==== Texte à lire ====
Un arrêt passé inaperçu, mais qui bouleverse les droits des victimes de maladies professionnelles !

Santé

Dans un arrêt du 7 octobre 2010, la Cour de cassation ouvre une brèche dans un principe pourtant inscrit dans le Code de la Sécurité sociale. La date de rédaction du certificat médical établissant le lien entre une maladie et une exposition professionnelle peut désormais être postérieure à la date d’ouverture effective des droits.

L’article L.461-1 du Code de Sécurité sociale semblait jusqu’à présent, dans son alinéa 1er, simple dans  son interprétation : la date d’ouverture des droits pour une maladie professionnelle est celle de la rédaction du certificat médical établissant le lien entre une maladie et une activité professionnelle, et informant par conséquence la victime de ce fait, peu important d’ailleurs le support dudit certificat médical.
La charte AT/MP disponible sur le site risquesprofessionnels.ameli.fr n’indique rien d’autre aux services des CPAM :
« Date à laquelle la victime est informée par un certificat médical du lien possible entre sa maladie et une activité professionnelle : cette date est assimilée à la date de l’accident (art. L.461-1, 1er alinéa et constitue :

  • la date administrative de la maladie professionnelle,
  • le point de départ de l’indemnisation au titre du risque professionnel. »

La Cour de cassation dans un arrêt en date du 7 octobre 2010, n° de pourvoi 09-15950, dans une affaire où la victime d’un canal carpien avait été opérée à une date antérieure à la rédaction du certificat médical établissant le lien de cette pathologie à une activité professionnelle, bat en brèche ce dogme.
====
__Travail demandé__.
(a) Recopiez le passage de l'article qui commence par « L’article L.461-1 du » et se poursuit jusqu'à « dudit certificat médical. ».
(b) Selon l'article, de quelle pathologie souffrait la victime dans l'affaire jugée par la Cour de cassation le 7 octobre 2010 ?
(c) Les affirmations suivantes concordent-elles avec l'article ? Répondez par oui ou par non à chacune, en citant les mots décisifs du texte. (i) La charte AT/MP est disponible sur le site risquesprofessionnels.ameli.fr. (ii) Le support du certificat médical compte pour fixer la date d'ouverture des droits. (iii) La victime avait été opérée après la rédaction du certificat médical.
==== Documents sources ====
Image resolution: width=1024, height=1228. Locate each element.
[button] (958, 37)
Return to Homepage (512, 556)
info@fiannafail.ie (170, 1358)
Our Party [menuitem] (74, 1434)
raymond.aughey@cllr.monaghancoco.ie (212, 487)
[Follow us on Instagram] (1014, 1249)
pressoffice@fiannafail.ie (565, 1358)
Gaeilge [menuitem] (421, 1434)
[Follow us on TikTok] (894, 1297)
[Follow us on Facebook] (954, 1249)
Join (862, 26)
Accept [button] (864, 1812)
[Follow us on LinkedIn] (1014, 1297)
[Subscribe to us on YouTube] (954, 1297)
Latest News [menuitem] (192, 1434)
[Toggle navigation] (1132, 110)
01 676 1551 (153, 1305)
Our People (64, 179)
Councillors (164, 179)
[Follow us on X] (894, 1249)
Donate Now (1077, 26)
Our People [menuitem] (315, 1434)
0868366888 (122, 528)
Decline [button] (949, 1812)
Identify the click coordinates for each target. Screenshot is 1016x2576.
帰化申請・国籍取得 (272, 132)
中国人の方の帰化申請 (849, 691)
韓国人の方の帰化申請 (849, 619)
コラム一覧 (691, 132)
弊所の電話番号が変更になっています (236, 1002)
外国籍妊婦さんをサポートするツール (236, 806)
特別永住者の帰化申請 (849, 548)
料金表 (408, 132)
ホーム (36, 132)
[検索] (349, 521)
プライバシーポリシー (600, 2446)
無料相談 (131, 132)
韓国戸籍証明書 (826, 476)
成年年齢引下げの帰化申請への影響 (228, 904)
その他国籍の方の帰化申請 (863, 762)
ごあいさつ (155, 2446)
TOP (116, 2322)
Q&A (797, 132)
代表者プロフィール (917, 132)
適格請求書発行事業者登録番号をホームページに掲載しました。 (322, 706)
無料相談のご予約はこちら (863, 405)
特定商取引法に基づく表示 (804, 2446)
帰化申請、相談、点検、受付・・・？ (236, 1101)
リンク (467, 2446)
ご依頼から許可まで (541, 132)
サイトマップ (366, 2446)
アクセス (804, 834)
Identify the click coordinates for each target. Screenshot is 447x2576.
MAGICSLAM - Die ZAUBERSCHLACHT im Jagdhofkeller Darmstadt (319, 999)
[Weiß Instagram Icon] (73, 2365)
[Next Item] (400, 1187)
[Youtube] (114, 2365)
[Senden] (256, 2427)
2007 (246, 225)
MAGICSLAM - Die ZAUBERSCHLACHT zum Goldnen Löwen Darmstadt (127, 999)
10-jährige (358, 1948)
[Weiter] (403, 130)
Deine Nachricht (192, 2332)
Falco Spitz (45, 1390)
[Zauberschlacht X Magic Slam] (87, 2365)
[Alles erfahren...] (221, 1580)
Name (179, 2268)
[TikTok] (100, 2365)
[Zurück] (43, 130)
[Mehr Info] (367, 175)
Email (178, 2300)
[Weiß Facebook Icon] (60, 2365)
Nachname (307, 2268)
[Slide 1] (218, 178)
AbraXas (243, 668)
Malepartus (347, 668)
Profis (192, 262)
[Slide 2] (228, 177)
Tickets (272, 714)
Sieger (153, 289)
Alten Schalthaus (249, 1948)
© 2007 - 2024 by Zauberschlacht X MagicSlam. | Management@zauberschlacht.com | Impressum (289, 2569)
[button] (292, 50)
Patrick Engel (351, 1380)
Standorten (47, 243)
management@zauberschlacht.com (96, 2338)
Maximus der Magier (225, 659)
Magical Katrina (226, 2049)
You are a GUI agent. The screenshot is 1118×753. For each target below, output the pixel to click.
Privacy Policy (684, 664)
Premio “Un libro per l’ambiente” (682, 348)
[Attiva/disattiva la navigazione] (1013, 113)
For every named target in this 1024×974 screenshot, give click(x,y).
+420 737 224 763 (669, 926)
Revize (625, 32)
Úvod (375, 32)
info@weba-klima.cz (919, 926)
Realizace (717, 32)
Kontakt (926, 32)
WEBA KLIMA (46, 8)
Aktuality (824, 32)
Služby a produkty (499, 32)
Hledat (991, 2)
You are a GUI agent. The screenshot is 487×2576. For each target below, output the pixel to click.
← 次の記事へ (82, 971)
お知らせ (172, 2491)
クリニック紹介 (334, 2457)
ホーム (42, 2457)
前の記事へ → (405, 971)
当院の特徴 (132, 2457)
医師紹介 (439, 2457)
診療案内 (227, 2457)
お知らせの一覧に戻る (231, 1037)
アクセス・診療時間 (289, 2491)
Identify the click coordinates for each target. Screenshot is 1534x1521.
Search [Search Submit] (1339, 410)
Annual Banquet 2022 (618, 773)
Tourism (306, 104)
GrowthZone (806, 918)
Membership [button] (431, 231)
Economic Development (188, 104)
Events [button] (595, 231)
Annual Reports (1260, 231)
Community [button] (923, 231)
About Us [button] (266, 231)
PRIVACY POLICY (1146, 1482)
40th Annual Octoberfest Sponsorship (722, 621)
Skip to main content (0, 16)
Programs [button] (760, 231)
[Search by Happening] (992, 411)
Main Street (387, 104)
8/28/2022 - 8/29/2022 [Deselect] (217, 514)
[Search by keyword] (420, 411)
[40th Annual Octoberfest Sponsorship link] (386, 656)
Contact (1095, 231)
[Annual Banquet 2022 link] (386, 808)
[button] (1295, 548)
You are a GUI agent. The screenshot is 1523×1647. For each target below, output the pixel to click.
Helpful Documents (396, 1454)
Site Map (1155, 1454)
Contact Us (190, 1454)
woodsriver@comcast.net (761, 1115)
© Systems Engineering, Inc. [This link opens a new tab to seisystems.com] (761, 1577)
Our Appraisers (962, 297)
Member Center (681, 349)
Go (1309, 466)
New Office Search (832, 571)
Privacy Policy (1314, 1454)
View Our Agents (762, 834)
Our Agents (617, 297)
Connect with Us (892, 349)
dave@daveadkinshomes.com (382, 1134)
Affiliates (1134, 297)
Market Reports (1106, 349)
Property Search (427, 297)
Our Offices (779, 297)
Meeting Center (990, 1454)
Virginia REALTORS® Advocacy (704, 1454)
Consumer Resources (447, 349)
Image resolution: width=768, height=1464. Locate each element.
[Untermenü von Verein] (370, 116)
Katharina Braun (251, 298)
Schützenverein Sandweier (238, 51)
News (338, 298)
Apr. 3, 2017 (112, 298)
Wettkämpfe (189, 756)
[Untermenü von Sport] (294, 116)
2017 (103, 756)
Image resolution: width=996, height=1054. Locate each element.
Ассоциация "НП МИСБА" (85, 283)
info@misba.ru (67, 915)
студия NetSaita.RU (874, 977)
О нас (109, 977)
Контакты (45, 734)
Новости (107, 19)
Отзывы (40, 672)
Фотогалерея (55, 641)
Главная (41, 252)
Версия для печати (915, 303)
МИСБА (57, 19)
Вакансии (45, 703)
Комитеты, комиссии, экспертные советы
====
__Réponses numérotées__.
(a)
L’article L.461-1 du Code de Sécurité sociale semblait jusqu’à présent, dans son alinéa 1er, simple dans  son interprétation : la date d’ouverture des droits pour une maladie professionnelle est celle de la rédaction du certificat médical établissant le lien entre une maladie et une activité professionnelle, et informant par conséquence la victime de ce fait, peu important d’ailleurs le support dudit certificat médical.

(b) D'un canal carpien.

(c)
(i) Oui : « La charte AT/MP disponible sur le site risquesprofessionnels.ameli.fr ».
(ii) Non : « peu important d’ailleurs le support dudit certificat médical ».
(iii) Non : « avait été opérée à une date antérieure à la rédaction du certificat médical ».